Era il 2001 quando Ettore Scola diresse il film “Concorrenza sleale”, ambientato a Roma a fine anni 30. Un sarto della capitale (Diego Abatantuono) e un commerciante di vestiti ebreo (Sergio Castellitto) hanno i rispettivi negozi nella stessa via. Sono in continua competizione, escogitano mille trovate per attirare clienti giocando, a volte, anche un po’ sporco. Però, l’avvento delle leggi razziali cambia tutto: il negoziante ebreo è costretto a chiudere il suo esercizio e trasferirsi nel ghetto.

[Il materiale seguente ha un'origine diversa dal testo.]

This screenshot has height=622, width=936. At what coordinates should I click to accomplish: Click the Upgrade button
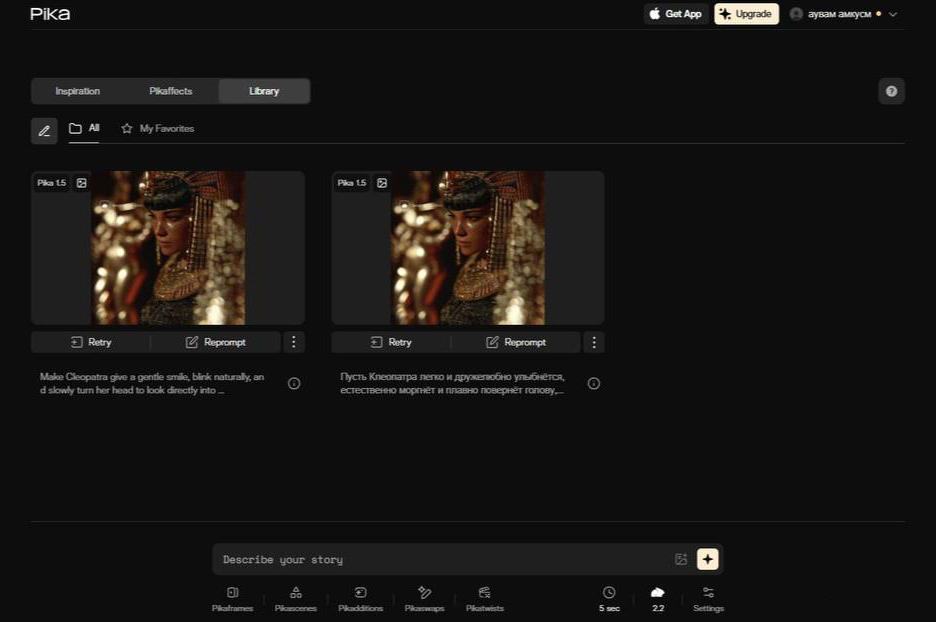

Chissà se tra i due parrucchieri della foto si sono attivate le stesse dinamiche. Di certo, la presenza cinese nel tessuto economico italiano è diventata consistente negli anni. Nel Paese ci sono 279.728 cinesi (0,4% della popolazione). Sono 53.297 (1% del totale circa) le imprese individuali a loro intestate. Si concentrano soprattutto in Toscana, Lombardia (con rispettivamente poco più del 20% del totale) e Veneto (11%), cosa che rispecchia abbastanza bene la distribuzione della comunità nel territorio. I settori economici nel quale lavorano maggiormente queste attività sono quelli del commercio (36%) e del manifatturiero (33,6%). Il segreto del loro successo è riuscire a dare ai clienti più o meno tutto quello che vogliono, in tempi rapidi o rapidissimi, ad un costo inferiore rispetto alla concorrenza.
Il punto è quanto questa gara a ribasso sia rispettosa delle regole. Pagamento delle tasse e orari a parte, i lavoratori dipendenti cinesi percepiscono retribuzioni mensili mediamente inferiori a quelle degli altri impiegati immigrati da Paesi dell’UE in Italia: 654€ contro 1075€. A quale italiano piacerebbe essere nei panni di un lavoratore cinese?
Perché dunque alimentare con gli acquisti questo sistema di concorrenza (forse) sleale?